Les poètes l’y auront donc aidé : Philippe Jaccottet en tout premier (il est évoqué longuement), André du Bouchet, Paul Celan, et sans doute aussi Jean-Pierre Lemaire : « Désigner l’‘‘air’’, son invisible mais palpable présence, leur avait permis de recoller positivement la parole aux objets qu’elle évoque, et de prendre une plus juste mesure des distances. Ils l’avaient mâché jusqu’à sentir eux aussi, comme de l’eau, le faux vide entre les choses, entre notre bouche, notre main, et l’assiette où l’on mange. Au sein d’un monde largement perçu comme dénaturé, déchiré, voire absurde, ils avaient rouvert le tout premier accès vers le monde. » Mais nous avons aussi un très beau portrait d’une libraire de Grignan : « En marge de son métier de libraire, elle a élevé des moutons jusqu’à ce qu’un bélier lui fasse peur en la culbutant. Du coup, elle n’élève plus que des poules. […] ce fut une des premières personnes à qui j’ai su avouer mon ambition d’écrire de tout petits portraits où je cherche à replacer les poètes parmi nous ; elle fut aussi la première à avoir soufflé sur cette bizarre ambition. » Nous avons aussi le portrait d’un autre habitant de Grignan, le peintre Jean-Claude Hesselbarth qui se déplaçait avec une bouteille d’oxygène : « Quand sa femme m’a appris qu’il venait de mourir, je me suis senti triste et comme absent. Au crématoire, son camarade Philippe lui a rendu un hommage fraternel. Mais, pour être franc, je n’ai prêté une vrai attention qu’au chien des Hessel, le vieux griffon avait tiré sur sa laisse pour se coucher au plus près du cercueil. » Ensuite ce sera le portrait d’un grand-père, puis celui du peintre Claude Garache avant de finir par celui du poète Pierre Oster.

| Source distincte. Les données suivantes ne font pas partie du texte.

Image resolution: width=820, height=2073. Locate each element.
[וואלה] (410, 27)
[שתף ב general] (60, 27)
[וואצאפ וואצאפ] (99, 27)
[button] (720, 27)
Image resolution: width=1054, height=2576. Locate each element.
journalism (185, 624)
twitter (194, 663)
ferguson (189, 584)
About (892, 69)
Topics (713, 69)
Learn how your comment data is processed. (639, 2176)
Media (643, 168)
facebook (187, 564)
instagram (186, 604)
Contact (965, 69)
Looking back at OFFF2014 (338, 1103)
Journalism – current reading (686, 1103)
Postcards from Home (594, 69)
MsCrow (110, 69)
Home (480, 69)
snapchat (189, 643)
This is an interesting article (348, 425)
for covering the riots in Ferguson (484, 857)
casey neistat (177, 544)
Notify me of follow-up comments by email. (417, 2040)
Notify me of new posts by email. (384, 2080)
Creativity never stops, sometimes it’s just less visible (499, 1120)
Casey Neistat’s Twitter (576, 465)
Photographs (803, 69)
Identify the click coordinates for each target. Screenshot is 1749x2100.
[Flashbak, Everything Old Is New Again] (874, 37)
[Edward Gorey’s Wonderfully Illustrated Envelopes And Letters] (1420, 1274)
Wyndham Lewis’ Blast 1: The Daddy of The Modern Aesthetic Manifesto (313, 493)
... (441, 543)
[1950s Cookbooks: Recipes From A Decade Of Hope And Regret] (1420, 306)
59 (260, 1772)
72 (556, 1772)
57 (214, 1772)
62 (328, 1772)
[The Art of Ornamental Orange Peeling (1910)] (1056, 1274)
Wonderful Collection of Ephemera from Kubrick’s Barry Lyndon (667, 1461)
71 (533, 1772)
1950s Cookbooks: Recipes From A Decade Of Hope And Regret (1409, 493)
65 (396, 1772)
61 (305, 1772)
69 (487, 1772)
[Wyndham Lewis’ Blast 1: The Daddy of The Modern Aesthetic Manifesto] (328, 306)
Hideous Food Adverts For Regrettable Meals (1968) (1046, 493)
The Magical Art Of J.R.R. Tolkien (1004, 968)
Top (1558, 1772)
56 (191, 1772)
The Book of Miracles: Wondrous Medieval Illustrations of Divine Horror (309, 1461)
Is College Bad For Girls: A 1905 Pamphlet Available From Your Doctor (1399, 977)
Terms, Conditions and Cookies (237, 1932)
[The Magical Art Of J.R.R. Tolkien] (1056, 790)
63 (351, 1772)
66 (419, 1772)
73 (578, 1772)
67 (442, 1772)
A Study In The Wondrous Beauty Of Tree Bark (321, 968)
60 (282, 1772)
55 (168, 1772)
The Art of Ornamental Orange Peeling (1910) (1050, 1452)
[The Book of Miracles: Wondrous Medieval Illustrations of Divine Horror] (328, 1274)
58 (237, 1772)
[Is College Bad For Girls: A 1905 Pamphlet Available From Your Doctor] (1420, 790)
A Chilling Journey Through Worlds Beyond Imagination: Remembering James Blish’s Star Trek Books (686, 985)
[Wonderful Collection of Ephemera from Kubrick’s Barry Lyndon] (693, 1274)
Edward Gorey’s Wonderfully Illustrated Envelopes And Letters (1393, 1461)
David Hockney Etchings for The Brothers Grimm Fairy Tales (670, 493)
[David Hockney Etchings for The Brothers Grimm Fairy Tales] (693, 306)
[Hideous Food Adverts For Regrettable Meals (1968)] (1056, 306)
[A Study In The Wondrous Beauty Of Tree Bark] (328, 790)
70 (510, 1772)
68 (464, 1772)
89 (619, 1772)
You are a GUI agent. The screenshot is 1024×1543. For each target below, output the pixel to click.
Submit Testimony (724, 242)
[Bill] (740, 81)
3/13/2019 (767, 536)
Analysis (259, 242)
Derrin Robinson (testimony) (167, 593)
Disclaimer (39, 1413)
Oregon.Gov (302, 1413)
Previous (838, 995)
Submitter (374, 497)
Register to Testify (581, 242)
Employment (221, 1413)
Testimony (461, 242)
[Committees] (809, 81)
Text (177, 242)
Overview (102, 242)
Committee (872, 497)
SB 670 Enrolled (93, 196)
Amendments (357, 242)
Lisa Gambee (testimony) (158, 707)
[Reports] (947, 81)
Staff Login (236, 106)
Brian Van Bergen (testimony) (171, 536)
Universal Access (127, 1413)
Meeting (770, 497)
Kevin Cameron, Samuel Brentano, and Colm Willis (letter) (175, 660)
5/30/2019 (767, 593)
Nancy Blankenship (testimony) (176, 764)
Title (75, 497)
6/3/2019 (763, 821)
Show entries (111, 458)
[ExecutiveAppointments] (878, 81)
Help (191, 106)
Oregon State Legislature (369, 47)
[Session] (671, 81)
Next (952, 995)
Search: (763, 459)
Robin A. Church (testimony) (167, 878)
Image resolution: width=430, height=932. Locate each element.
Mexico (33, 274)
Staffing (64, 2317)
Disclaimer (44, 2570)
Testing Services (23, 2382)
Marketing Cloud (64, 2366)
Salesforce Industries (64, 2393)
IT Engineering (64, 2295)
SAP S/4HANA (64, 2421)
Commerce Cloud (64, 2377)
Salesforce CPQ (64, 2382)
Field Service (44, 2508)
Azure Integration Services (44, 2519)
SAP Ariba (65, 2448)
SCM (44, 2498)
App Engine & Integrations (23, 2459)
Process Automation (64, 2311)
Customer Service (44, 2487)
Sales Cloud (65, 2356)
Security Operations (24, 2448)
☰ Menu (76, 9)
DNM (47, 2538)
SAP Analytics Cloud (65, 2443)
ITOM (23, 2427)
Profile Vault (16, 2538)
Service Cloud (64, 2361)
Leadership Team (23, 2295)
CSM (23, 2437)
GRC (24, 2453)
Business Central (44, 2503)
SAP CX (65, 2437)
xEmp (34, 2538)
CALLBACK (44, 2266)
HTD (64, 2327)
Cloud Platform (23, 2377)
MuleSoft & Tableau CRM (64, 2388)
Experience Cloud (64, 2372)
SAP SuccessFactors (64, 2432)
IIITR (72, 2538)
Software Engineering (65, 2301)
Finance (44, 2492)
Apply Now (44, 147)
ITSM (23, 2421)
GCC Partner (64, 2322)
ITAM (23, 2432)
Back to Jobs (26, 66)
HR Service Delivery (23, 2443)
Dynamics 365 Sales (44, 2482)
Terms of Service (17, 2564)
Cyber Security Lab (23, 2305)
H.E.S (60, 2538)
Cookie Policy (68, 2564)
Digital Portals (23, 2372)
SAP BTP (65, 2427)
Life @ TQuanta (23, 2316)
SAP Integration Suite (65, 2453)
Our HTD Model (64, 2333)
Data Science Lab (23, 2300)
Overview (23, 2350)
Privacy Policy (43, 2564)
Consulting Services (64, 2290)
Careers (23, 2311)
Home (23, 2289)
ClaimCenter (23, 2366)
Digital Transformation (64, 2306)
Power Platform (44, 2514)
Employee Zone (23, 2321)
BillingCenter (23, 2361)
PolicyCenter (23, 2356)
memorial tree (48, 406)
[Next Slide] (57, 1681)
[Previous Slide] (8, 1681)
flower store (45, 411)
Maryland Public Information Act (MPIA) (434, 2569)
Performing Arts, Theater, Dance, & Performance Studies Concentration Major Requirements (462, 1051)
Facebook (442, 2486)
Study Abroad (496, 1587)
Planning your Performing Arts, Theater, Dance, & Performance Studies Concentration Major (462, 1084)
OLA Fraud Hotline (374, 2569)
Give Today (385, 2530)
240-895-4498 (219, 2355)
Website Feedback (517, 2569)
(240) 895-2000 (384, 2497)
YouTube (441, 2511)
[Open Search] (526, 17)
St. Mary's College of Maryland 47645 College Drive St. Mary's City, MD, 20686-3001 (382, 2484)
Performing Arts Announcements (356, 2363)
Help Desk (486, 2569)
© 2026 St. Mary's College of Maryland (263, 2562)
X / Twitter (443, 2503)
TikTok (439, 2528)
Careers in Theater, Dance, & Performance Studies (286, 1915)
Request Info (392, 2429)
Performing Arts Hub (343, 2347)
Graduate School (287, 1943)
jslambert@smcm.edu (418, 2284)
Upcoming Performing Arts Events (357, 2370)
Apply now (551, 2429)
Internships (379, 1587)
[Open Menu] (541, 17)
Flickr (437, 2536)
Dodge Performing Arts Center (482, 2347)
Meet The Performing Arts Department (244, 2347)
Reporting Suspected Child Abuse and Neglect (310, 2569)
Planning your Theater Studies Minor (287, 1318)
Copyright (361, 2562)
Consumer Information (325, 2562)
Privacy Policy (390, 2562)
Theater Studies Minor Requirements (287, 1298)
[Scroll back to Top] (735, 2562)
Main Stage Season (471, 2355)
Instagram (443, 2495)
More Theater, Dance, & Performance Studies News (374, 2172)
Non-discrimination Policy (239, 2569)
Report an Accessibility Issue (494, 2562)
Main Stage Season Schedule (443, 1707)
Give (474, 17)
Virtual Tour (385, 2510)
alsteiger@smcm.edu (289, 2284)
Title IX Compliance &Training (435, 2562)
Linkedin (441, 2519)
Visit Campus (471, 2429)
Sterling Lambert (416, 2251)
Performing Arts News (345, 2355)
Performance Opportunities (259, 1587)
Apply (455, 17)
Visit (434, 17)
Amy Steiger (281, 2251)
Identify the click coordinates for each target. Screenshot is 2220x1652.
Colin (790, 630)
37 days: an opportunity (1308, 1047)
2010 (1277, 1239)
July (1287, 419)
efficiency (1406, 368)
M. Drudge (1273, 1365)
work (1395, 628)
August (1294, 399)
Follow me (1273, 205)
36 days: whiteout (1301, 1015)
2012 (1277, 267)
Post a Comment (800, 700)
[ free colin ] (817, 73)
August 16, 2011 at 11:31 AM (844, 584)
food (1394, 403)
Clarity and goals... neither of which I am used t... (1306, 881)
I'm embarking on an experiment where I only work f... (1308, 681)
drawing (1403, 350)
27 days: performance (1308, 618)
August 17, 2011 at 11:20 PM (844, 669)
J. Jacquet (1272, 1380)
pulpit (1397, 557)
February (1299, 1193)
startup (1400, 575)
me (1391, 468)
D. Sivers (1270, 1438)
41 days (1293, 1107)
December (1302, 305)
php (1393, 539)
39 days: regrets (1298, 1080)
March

« Je cherche à replacer les poètes parmi nous. » Et qu’ils écrivent ou n’écrivent pas, peu importe finalement. Sous un sourire parfois amusé et dans un léger frôlement d’impertinence ici ou là, en les replaçant dans leur propre quotidienneté (rapportée ou côtoyée), Amaury Nauroy fait descendre ses personnages de leur piédestal, mais c’est finalement pour les y reposer, très délicatement, en un mélange de vraie tendresse et de véritable respect.